[Data entries]
*** Begin section ***
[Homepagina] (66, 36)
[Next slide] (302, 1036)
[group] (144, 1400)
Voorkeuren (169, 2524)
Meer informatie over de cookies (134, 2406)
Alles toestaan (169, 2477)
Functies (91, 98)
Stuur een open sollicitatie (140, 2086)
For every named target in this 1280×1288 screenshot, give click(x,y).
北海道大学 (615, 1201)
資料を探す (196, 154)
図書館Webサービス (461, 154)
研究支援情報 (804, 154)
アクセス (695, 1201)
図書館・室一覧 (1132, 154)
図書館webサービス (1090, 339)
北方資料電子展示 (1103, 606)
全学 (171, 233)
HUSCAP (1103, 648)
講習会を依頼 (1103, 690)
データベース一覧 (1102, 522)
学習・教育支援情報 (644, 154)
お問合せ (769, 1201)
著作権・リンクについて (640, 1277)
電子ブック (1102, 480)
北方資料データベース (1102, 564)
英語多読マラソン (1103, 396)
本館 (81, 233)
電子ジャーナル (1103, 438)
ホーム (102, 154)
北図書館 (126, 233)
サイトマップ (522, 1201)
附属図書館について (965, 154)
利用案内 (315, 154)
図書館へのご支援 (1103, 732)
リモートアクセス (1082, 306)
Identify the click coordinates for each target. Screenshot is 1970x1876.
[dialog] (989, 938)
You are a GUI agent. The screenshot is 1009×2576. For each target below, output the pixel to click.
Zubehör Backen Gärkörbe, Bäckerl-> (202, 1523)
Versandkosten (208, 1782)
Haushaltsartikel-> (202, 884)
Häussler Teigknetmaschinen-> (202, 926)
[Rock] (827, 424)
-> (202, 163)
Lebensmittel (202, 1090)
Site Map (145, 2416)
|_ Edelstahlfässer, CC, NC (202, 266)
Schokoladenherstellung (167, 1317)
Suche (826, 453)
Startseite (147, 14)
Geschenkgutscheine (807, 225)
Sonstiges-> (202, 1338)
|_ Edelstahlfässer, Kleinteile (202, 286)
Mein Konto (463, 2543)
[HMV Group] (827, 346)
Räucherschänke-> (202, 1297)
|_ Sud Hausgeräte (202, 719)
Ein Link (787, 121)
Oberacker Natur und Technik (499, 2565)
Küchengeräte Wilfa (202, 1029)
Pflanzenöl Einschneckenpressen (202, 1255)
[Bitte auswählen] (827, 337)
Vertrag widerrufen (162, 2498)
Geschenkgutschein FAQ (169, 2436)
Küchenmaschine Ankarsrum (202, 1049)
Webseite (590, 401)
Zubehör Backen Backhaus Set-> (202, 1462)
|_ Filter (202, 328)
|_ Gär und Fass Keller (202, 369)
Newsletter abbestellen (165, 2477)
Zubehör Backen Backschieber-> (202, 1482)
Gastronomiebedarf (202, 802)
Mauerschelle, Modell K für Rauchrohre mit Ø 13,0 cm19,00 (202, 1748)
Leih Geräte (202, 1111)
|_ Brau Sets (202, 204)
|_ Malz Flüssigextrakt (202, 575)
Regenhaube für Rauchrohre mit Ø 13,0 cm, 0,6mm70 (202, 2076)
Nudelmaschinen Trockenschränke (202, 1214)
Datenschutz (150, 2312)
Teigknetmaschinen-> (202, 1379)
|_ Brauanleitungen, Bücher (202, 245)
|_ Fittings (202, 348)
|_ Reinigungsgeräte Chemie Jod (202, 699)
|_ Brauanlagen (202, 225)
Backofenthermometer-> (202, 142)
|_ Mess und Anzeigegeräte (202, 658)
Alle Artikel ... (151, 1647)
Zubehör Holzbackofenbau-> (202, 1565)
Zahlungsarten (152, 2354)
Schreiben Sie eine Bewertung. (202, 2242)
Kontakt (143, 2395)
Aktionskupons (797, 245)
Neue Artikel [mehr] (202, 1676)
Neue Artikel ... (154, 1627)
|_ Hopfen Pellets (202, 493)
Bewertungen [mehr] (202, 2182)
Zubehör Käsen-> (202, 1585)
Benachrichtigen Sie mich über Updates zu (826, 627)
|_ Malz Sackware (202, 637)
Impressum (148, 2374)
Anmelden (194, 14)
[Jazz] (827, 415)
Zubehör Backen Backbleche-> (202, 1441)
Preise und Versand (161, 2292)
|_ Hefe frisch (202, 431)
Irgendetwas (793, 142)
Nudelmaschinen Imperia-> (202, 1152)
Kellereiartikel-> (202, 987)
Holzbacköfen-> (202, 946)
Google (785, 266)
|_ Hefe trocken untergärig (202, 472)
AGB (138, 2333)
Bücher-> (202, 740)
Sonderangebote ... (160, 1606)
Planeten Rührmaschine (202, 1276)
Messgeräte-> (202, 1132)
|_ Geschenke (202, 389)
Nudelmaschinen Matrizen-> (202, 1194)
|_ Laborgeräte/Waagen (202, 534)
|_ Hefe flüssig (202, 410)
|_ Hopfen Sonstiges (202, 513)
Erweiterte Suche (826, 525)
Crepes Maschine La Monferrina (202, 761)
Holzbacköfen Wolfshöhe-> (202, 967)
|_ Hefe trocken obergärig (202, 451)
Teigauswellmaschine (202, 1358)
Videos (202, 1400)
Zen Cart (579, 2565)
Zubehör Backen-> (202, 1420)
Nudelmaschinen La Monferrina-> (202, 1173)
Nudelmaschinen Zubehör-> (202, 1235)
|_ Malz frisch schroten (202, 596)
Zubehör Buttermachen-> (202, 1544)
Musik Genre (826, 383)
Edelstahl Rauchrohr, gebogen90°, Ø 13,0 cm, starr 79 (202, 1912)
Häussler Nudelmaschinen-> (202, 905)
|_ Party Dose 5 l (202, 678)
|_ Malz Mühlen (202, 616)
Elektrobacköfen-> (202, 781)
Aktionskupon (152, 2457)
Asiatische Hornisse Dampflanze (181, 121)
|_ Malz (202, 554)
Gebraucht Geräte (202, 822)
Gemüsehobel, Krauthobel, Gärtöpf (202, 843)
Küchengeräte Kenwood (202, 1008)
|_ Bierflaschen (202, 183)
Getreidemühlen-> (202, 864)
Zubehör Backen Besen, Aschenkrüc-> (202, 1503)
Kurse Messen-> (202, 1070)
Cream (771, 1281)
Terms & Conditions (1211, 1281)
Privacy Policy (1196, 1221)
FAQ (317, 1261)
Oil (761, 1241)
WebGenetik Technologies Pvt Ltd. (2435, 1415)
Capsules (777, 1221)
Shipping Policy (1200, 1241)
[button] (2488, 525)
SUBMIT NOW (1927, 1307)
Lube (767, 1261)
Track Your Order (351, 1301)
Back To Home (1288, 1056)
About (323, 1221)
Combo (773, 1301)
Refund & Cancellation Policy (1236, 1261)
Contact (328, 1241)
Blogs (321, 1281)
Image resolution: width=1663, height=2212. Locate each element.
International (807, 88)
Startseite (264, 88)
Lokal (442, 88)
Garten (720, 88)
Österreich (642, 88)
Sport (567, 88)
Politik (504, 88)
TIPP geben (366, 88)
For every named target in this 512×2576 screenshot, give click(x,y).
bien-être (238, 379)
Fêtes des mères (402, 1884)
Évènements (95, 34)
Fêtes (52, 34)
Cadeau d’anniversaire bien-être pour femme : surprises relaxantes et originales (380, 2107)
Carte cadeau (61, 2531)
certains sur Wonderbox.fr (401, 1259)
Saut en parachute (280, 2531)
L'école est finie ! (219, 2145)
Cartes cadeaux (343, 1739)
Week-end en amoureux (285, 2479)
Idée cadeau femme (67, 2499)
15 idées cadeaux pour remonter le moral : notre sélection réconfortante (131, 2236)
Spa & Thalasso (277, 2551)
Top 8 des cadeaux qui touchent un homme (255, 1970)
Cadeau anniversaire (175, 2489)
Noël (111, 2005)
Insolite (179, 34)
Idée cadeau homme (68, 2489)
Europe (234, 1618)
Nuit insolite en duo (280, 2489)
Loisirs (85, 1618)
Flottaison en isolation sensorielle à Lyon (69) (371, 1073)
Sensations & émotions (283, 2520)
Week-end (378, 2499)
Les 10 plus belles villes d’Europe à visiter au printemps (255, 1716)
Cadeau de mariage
*** End section ***
> **Task**: Your task is to set down exactly the lines from the line containing "Sport (567, 88)" to the end of the data above, including both ends.

> **Solution**:
Sport (567, 88)
Politik (504, 88)
TIPP geben (366, 88)
For every named target in this 512×2576 screenshot, give click(x,y).
bien-être (238, 379)
Fêtes des mères (402, 1884)
Évènements (95, 34)
Fêtes (52, 34)
Cadeau d’anniversaire bien-être pour femme : surprises relaxantes et originales (380, 2107)
Carte cadeau (61, 2531)
certains sur Wonderbox.fr (401, 1259)
Saut en parachute (280, 2531)
L'école est finie ! (219, 2145)
Cartes cadeaux (343, 1739)
Week-end en amoureux (285, 2479)
Idée cadeau femme (67, 2499)
15 idées cadeaux pour remonter le moral : notre sélection réconfortante (131, 2236)
Spa & Thalasso (277, 2551)
Top 8 des cadeaux qui touchent un homme (255, 1970)
Cadeau anniversaire (175, 2489)
Noël (111, 2005)
Insolite (179, 34)
Idée cadeau homme (68, 2489)
Europe (234, 1618)
Nuit insolite en duo (280, 2489)
Loisirs (85, 1618)
Flottaison en isolation sensorielle à Lyon (69) (371, 1073)
Sensations & émotions (283, 2520)
Week-end (378, 2499)
Les 10 plus belles villes d’Europe à visiter au printemps (255, 1716)
Cadeau de mariage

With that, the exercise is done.